Ringing Bells company
- Company type: Private
- Industry: Telecommunications, Consumer electronics
- Founded: 16 September 2015; 10 years ago in Noida, Uttar Pradesh, India
- Founders: Mohit Goel (Managing Director)
- Headquarters: Noida, Uttar Pradesh, India
- Area served: India
- Key people: Mohit Goel (Managing director) Ashok Chaddha (President)
- Products: Mobile phones Smartphones LEDs Accessories
- Website: Ringing Bells (defunct)

= Ringing Bells Private Limited =

Indian company

Ringing Bells Private Limited was a company based in Noida (India), registered on 16 September 2015. It was later described as a "ponzi scheme".

== Freedom 251 ==

The company attracted attention when it announced the Freedom 251, a 3G-based smartphone, at a price of ₹ 251 which makes it the world's cheapest smartphone.
Ringing Bells MD, Mohit Goel, claimed on 16 December 2016 that the company has already delivered 70,000 phones and the remaining phones would be delivered soon.

==Controversies==
===Scam allegations===
There are suggestions that the Freedom 251 sale is a scam. It is alleged that the phone looks like a Chinese phone with the original brand label covered with whitener. The icons shown on screen shots are copied from Apple's iPhone. MP Kirit Somaiya describes the offer as a "huge scam" and has asked the government of Uttar Pradesh to investigate.

As a result of these concerns, the payment gateway facilitator PayUBiz decided to withhold payment to Ringing Bells until the items were dispatched.

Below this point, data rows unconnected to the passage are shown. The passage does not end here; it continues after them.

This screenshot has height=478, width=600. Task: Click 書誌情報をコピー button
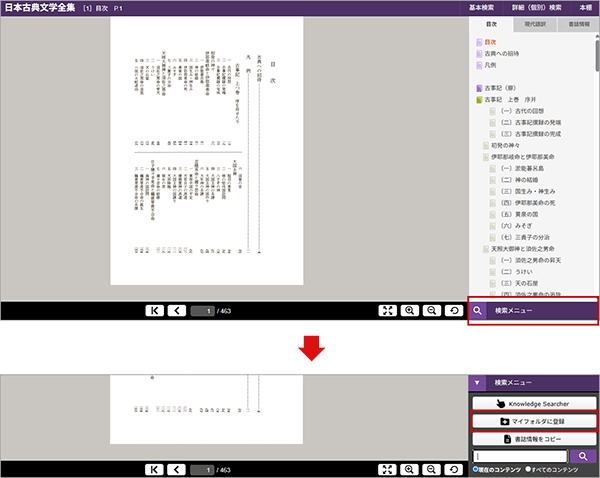(x=533, y=439)

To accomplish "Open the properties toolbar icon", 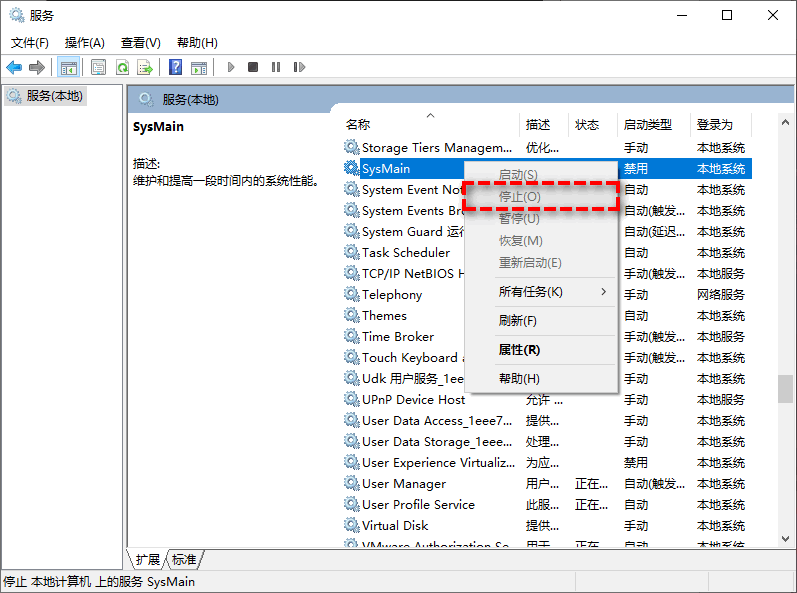I will pos(98,67).
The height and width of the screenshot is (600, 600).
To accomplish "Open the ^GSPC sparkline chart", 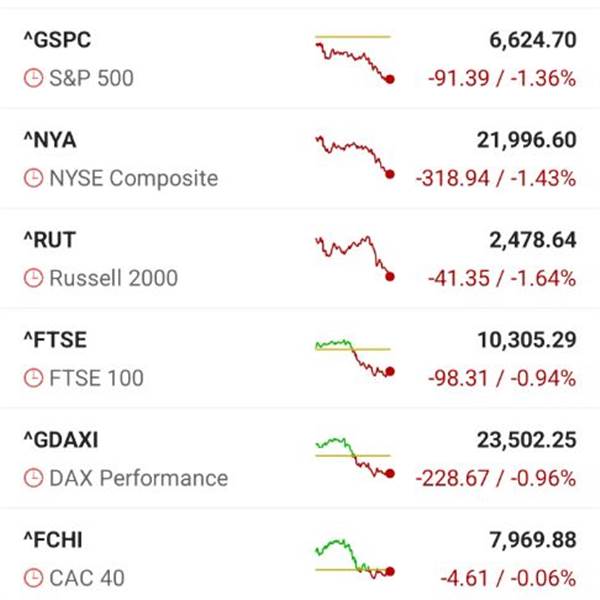I will (353, 58).
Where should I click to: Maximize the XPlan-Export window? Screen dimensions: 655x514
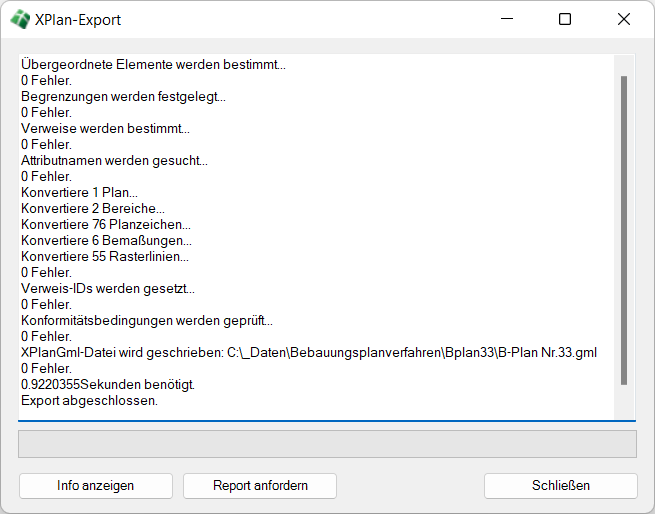pos(565,19)
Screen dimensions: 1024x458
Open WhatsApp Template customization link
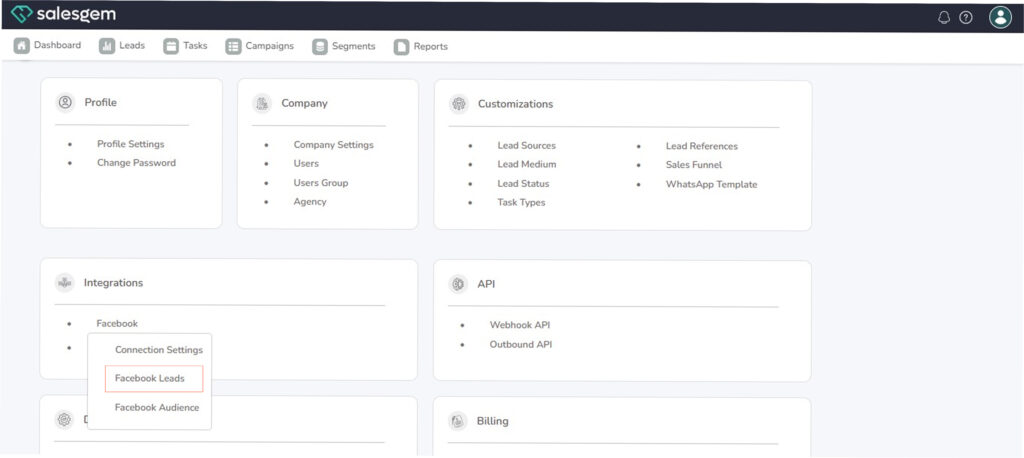pyautogui.click(x=711, y=184)
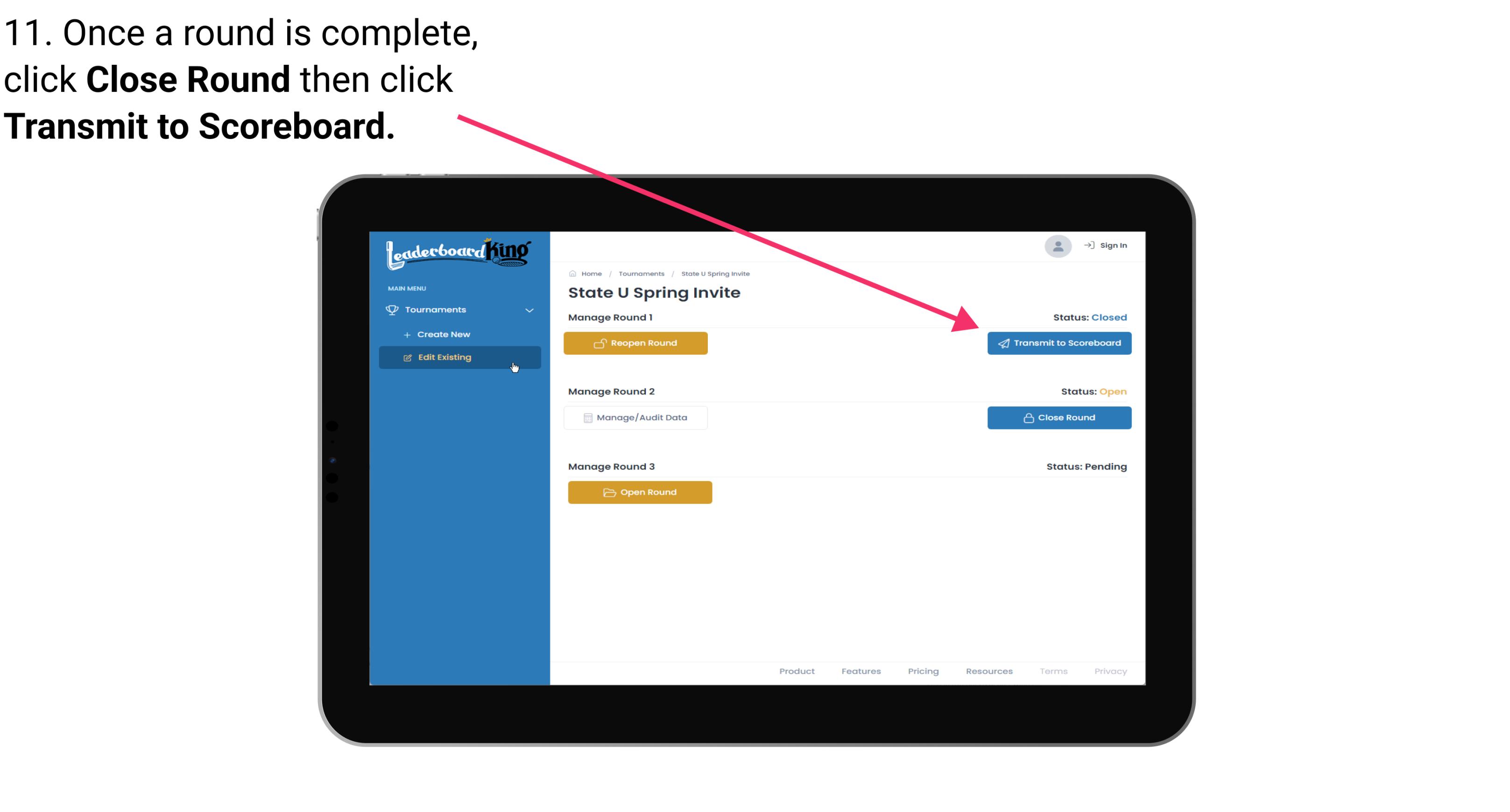Click the Reopen Round icon

600,343
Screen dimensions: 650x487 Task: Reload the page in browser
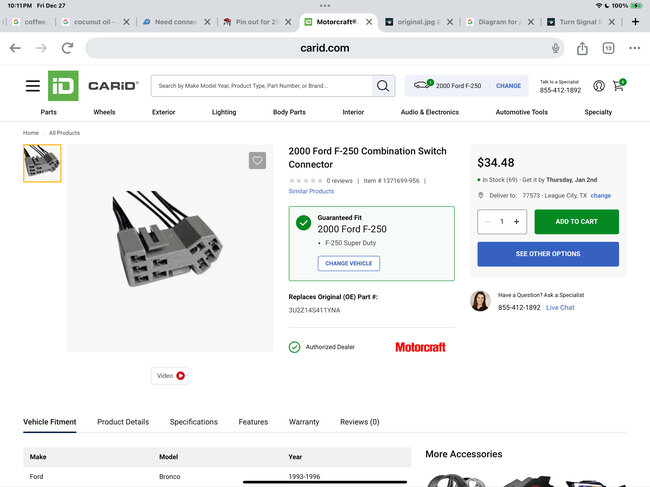67,48
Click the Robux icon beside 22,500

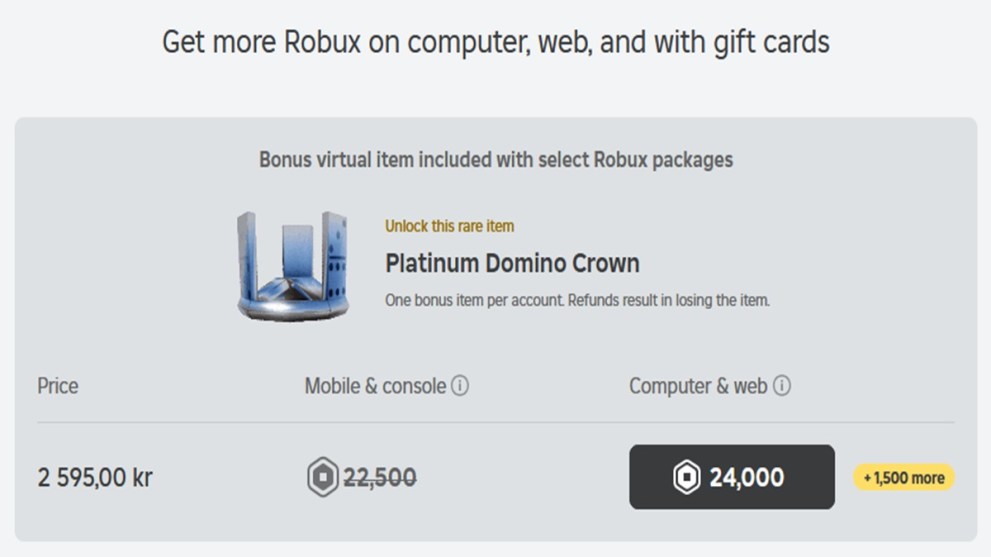pos(323,478)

In response, Ringing Bells stated that they would accept payment by cash-on-delivery for those customers who had placed orders but had been unable to make payment through the payment gateway before the offer closed.

Ringing Bells has also been accused of fraud and non-payment of dues by its customer services provider Cyfuture.

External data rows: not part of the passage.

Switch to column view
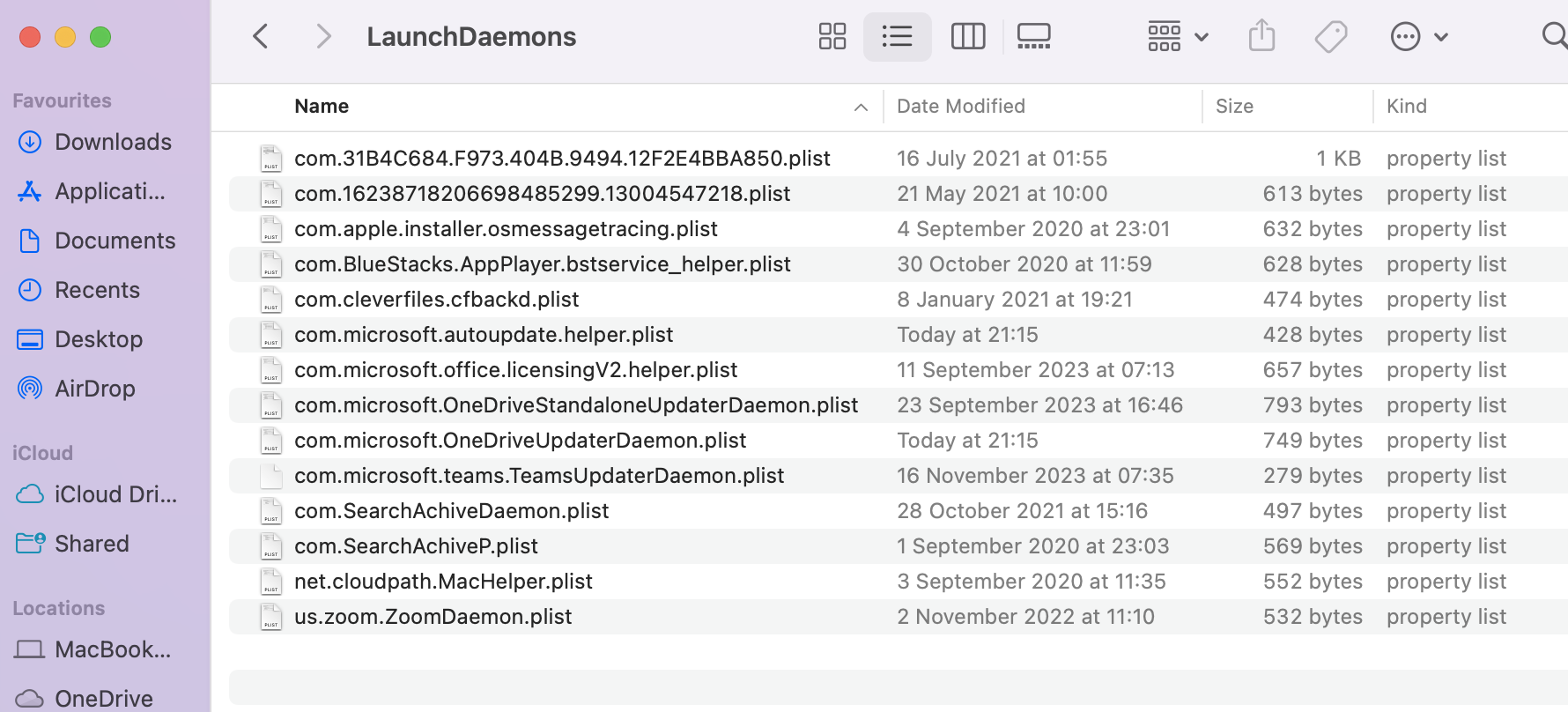This screenshot has height=712, width=1568. (x=968, y=37)
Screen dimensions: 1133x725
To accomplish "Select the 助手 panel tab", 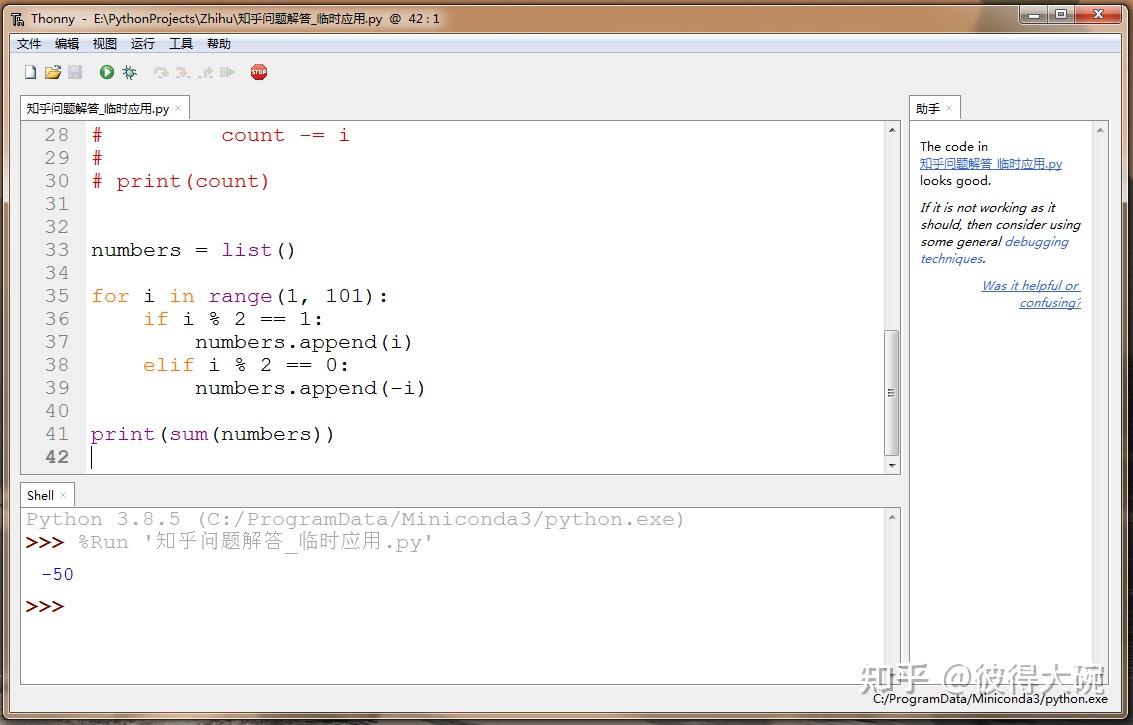I will point(928,107).
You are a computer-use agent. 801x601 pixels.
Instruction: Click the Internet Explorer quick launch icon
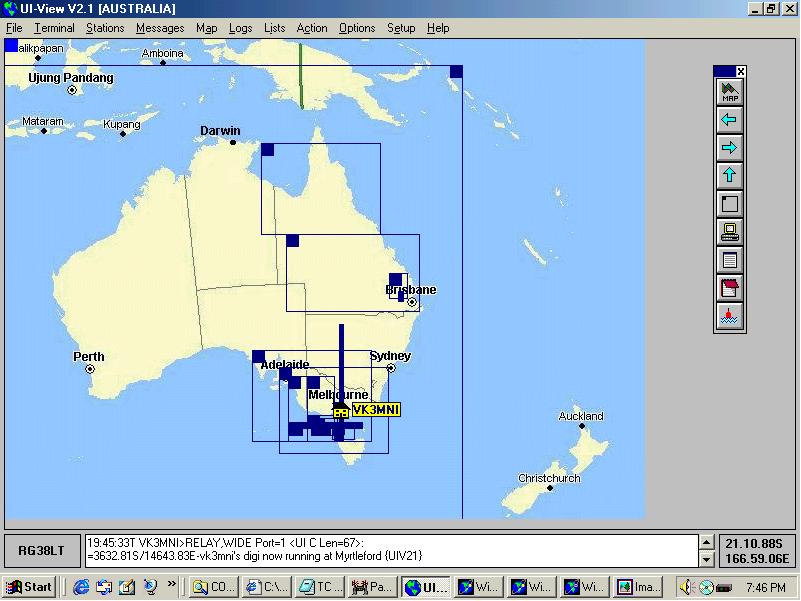click(81, 587)
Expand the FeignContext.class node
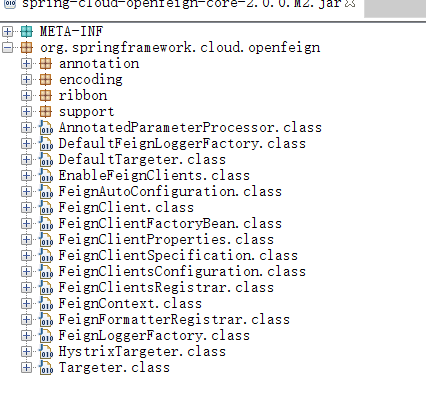The height and width of the screenshot is (397, 426). pyautogui.click(x=26, y=304)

===Arrest of Mohit Goel===
Goel was detained on 24 February 2017 over fraud allegations, after the owner of Ghaziabad-based Ayam Enterprises filed an FIR alleging that Ringing Bells "defrauded" it of Rs. 16 lakhs. Mohit Goel has been arrested on allegations of fraud. Several analysts have described the phone as a "ponzi scheme". Goel was again arrested by the Delhi Police on 10 June 2018 for allegedly extorting money in lieu of settling a rape case.